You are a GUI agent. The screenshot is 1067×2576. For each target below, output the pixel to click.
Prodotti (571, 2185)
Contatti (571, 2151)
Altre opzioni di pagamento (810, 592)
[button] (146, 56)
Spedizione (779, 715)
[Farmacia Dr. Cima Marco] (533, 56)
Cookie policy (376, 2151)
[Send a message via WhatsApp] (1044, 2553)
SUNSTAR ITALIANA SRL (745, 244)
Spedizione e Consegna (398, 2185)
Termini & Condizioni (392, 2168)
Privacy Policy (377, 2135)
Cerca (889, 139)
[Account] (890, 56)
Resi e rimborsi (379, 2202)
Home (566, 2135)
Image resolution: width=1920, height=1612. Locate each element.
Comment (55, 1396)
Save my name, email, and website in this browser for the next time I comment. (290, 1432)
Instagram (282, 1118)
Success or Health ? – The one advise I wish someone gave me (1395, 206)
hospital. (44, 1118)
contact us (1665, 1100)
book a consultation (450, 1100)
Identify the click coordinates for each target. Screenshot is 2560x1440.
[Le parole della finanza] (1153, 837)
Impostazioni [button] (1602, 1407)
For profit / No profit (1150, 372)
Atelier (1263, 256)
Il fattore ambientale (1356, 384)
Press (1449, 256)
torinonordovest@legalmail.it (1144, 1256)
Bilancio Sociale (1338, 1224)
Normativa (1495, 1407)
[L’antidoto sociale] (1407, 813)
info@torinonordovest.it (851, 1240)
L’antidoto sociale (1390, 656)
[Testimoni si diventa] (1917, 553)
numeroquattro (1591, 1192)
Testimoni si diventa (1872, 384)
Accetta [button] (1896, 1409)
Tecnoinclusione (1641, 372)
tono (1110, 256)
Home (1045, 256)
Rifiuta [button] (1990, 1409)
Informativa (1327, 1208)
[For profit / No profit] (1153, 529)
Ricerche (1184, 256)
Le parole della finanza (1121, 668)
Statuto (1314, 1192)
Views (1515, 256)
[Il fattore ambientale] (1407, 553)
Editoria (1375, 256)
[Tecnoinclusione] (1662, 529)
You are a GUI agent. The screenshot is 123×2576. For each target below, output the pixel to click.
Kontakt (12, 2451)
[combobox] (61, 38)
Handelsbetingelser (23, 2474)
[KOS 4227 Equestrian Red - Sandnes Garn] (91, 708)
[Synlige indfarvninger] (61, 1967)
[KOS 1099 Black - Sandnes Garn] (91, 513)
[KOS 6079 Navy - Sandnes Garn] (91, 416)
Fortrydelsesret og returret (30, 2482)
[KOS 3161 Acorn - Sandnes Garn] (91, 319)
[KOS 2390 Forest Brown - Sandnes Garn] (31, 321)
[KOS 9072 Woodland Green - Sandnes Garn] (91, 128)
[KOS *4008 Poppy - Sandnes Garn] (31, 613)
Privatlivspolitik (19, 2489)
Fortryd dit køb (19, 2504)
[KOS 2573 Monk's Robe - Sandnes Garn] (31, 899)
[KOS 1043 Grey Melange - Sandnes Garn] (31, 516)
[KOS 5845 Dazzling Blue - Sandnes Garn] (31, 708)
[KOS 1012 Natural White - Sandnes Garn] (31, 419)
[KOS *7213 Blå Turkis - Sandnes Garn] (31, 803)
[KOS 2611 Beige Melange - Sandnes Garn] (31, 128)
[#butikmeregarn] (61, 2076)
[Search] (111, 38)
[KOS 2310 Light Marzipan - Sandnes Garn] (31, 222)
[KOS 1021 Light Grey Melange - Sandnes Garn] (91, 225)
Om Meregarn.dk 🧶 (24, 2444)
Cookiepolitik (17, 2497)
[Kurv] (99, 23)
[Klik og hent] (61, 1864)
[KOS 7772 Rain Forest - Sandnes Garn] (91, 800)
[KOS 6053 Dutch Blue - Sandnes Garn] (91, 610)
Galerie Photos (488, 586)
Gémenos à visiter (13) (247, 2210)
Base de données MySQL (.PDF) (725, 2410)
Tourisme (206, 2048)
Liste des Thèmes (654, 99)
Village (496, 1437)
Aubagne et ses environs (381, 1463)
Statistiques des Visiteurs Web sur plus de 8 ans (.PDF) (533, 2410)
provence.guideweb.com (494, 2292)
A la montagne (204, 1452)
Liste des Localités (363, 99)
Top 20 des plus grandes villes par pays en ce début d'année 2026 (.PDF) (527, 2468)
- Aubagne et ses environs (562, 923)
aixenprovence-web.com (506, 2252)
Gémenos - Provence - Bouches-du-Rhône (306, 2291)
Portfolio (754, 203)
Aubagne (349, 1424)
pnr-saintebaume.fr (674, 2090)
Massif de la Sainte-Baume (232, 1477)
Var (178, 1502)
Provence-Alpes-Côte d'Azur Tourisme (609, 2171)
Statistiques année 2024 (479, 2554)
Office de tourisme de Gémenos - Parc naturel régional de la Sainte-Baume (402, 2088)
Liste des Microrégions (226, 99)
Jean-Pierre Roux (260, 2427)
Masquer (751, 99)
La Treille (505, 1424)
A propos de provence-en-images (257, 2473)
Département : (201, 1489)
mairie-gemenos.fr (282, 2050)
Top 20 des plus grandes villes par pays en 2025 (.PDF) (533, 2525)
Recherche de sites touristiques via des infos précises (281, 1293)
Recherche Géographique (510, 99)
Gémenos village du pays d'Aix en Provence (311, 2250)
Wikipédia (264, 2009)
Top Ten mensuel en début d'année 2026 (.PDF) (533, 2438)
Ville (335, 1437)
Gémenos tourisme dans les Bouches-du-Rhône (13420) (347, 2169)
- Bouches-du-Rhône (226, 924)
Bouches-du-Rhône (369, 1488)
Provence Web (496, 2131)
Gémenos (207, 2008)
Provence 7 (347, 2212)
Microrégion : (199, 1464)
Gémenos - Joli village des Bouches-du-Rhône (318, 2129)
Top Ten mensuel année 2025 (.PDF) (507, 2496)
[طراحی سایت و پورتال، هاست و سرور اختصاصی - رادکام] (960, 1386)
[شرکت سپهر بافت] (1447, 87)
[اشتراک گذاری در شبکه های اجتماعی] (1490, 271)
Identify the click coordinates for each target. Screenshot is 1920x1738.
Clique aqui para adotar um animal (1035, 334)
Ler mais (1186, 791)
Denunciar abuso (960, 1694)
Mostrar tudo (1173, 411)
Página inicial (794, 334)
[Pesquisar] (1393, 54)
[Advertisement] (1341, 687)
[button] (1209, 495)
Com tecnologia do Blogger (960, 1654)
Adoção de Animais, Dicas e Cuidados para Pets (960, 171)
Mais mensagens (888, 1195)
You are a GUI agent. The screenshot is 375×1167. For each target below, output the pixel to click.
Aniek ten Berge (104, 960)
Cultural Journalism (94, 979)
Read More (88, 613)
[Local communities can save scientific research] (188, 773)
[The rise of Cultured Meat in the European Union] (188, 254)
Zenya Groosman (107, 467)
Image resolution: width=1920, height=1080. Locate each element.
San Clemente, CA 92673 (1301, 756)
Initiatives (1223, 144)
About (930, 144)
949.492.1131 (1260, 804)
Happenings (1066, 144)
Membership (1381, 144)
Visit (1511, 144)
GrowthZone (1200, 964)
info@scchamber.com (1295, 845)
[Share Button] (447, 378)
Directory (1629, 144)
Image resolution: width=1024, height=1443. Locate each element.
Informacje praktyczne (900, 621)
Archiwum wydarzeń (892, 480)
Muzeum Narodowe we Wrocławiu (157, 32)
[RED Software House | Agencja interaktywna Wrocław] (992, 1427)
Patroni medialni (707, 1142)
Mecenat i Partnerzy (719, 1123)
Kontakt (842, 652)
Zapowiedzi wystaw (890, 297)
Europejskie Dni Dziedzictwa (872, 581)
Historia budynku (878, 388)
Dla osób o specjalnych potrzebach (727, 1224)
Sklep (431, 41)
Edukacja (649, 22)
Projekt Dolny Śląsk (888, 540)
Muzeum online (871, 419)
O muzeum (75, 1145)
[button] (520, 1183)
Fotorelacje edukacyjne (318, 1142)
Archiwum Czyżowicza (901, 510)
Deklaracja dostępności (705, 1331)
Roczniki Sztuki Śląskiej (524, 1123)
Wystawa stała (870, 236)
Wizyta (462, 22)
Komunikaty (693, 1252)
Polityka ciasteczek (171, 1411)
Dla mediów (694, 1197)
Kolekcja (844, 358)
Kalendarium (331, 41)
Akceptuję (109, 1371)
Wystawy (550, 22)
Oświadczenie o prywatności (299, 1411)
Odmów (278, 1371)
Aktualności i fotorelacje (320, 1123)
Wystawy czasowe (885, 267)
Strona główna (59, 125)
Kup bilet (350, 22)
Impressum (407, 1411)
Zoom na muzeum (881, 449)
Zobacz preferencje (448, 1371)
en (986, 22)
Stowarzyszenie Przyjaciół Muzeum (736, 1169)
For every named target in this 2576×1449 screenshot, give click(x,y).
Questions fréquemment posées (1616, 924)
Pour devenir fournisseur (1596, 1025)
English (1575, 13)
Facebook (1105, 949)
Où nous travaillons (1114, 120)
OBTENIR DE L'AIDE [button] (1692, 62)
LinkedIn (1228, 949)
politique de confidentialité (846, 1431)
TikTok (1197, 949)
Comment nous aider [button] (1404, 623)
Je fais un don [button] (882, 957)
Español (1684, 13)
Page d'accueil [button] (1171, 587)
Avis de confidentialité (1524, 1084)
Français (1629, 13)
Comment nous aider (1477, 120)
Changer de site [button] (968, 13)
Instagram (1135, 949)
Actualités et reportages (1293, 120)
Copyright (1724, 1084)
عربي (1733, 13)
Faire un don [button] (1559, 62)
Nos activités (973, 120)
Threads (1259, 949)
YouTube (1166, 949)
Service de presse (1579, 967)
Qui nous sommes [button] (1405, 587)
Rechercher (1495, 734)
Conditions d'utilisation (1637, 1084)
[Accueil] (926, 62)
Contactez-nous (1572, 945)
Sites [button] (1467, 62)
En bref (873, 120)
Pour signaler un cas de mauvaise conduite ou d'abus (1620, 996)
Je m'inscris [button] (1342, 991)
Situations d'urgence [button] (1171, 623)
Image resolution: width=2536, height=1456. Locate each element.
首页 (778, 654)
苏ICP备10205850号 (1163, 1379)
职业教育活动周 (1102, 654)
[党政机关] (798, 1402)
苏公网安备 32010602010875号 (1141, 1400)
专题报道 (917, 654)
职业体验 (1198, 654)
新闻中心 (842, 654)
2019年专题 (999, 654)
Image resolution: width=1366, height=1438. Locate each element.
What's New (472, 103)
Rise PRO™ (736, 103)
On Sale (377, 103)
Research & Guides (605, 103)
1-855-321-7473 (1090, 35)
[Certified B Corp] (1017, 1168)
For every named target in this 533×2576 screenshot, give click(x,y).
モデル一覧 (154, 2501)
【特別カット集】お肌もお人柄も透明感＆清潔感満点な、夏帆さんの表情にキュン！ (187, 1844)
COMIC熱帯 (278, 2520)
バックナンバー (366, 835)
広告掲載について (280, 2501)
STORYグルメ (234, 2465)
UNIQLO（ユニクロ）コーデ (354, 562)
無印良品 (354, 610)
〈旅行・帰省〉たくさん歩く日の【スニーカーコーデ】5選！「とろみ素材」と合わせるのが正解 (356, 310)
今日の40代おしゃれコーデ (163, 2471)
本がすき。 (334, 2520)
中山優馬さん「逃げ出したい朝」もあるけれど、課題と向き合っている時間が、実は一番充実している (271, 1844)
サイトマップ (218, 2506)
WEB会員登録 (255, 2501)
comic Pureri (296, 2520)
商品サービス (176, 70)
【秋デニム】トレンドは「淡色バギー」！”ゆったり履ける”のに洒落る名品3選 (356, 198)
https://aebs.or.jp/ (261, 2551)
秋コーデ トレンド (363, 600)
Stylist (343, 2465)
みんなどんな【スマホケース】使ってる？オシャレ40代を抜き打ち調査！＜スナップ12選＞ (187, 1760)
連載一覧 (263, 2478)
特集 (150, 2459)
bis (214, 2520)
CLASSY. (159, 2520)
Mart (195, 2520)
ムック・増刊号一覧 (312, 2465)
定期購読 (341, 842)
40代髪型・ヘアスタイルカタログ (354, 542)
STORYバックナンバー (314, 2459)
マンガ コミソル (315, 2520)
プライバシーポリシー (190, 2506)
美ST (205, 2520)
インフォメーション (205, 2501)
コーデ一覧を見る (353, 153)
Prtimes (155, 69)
============================================================
Assignment | Look above for the line containing "Research & Guides (605, 103)". Output from there through the line containing "UNIQLO（ユニクロ）コーデ (354, 562)", exactly and inclusively.

Result |
Research & Guides (605, 103)
1-855-321-7473 (1090, 35)
[Certified B Corp] (1017, 1168)
For every named target in this 533×2576 screenshot, give click(x,y).
モデル一覧 (154, 2501)
【特別カット集】お肌もお人柄も透明感＆清潔感満点な、夏帆さんの表情にキュン！ (187, 1844)
COMIC熱帯 (278, 2520)
バックナンバー (366, 835)
広告掲載について (280, 2501)
STORYグルメ (234, 2465)
UNIQLO（ユニクロ）コーデ (354, 562)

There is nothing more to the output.